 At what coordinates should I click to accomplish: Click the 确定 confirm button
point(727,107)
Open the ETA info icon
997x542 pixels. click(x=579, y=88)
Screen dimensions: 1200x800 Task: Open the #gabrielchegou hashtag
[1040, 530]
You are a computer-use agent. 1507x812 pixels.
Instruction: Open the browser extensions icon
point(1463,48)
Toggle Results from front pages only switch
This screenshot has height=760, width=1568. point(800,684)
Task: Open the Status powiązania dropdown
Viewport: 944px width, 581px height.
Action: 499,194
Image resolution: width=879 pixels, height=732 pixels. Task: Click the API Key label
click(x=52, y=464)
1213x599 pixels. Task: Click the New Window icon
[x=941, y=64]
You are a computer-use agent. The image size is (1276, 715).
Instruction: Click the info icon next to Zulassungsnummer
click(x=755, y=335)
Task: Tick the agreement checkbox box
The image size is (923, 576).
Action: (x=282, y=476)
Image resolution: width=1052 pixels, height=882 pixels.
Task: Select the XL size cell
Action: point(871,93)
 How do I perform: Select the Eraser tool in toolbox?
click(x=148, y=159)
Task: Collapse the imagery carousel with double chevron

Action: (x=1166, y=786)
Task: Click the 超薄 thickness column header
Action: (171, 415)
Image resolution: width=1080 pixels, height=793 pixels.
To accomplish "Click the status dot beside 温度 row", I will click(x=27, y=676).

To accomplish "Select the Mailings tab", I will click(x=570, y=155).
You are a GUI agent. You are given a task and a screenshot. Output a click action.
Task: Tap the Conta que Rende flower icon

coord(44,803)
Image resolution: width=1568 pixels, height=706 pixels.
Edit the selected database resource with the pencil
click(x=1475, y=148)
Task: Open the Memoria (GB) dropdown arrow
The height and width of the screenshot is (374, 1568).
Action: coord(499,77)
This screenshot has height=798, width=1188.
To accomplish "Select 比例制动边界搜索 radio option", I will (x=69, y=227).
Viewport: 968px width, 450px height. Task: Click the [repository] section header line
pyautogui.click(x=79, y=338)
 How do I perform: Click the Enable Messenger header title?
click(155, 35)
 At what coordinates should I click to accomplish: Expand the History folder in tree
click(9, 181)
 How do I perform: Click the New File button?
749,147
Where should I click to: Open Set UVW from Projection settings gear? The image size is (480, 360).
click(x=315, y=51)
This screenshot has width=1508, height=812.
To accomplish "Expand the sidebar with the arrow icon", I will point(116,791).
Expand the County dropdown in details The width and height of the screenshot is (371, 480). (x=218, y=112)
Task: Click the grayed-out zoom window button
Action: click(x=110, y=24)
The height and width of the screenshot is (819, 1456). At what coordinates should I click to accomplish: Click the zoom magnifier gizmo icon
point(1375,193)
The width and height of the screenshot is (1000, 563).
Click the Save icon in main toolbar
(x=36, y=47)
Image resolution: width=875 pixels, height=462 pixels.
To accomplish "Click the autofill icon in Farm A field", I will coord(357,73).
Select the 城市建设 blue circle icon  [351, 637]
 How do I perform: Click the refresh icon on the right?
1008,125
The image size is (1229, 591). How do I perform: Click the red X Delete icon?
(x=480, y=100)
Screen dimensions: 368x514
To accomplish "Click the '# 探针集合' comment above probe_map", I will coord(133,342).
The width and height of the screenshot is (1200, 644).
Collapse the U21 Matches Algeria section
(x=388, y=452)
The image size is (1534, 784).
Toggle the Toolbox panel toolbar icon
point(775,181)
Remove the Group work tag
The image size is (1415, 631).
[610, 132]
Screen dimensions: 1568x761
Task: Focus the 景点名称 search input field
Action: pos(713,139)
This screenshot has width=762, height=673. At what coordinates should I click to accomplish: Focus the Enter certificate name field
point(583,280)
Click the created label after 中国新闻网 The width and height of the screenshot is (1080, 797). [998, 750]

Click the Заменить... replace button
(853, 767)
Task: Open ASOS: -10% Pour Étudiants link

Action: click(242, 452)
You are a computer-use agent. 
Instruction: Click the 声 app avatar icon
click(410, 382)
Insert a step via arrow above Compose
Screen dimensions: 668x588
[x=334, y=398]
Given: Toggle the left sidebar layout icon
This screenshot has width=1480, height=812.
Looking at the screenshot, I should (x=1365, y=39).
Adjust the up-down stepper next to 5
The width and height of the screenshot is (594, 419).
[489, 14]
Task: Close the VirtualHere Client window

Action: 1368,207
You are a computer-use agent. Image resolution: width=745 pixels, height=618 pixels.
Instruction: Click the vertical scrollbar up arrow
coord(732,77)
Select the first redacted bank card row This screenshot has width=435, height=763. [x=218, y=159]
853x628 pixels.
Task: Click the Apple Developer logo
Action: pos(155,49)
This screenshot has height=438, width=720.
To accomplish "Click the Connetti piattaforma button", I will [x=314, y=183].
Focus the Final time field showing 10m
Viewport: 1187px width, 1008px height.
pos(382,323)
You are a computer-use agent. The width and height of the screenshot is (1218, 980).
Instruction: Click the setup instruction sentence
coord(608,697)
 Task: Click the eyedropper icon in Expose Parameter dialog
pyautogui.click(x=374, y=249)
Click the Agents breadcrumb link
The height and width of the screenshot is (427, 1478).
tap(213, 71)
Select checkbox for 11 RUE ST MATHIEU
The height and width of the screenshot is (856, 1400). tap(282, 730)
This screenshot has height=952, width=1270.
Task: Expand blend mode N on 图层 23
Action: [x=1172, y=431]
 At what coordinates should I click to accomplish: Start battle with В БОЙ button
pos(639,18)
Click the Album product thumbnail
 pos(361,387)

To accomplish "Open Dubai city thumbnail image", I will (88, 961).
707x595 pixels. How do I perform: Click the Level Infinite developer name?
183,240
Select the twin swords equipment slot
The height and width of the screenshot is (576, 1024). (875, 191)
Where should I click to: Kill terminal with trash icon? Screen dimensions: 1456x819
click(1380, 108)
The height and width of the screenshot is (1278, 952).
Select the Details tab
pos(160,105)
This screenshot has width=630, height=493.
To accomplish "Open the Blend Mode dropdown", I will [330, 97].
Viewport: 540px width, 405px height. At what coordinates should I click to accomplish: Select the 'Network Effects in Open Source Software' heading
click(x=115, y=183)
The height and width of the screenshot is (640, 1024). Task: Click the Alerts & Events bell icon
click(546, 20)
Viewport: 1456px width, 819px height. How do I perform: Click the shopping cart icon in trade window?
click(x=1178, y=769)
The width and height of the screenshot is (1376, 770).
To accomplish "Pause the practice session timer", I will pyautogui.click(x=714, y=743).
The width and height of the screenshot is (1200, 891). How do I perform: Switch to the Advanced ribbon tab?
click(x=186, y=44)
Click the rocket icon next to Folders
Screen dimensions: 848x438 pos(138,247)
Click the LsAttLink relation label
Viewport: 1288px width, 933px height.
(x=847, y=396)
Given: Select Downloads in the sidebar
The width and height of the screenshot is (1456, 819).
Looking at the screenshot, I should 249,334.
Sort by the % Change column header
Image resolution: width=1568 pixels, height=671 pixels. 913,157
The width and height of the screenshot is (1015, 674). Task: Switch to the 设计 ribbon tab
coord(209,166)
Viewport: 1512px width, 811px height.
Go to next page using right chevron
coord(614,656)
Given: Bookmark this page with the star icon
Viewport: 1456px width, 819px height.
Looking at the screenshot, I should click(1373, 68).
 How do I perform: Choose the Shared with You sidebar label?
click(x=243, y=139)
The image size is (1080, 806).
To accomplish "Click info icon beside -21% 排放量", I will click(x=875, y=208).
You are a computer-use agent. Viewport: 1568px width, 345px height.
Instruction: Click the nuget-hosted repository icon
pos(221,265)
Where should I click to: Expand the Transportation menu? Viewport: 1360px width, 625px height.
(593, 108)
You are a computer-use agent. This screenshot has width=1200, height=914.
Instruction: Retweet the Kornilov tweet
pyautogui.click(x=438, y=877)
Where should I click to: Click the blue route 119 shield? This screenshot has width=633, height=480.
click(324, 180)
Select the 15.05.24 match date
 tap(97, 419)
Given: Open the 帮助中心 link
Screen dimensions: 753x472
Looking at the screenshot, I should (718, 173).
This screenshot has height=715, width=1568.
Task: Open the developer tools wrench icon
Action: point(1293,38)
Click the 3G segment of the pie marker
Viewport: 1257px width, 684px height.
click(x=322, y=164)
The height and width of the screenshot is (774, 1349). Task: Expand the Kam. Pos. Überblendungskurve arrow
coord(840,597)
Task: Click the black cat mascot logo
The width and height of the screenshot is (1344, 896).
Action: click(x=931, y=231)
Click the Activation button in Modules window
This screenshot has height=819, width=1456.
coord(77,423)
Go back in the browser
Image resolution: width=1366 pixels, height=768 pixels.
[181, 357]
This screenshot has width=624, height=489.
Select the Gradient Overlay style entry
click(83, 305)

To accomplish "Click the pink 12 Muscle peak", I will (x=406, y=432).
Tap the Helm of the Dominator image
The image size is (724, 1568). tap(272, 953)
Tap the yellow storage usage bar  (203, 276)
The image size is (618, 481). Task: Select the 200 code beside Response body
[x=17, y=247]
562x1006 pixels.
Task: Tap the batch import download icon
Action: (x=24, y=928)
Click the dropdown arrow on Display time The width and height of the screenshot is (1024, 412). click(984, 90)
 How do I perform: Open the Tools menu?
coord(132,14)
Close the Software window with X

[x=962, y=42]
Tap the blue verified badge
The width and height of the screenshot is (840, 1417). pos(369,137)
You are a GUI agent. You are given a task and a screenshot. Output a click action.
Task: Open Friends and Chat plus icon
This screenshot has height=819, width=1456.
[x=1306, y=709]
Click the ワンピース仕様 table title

Directions for this task:
Identify each line in the material above that contains the string "arrow" and copy those lines in full. Matching is case-sensitive.

Complete answer:
Task: Open the Memoria (GB) dropdown arrow
To accomplish "Expand the sidebar with the arrow icon", I will point(116,791).
Insert a step via arrow above Compose
Instruction: Click the vertical scrollbar up arrow
The height and width of the screenshot is (774, 1349). Task: Expand the Kam. Pos. Überblendungskurve arrow
Click the dropdown arrow on Display time The width and height of the screenshot is (1024, 412). click(984, 90)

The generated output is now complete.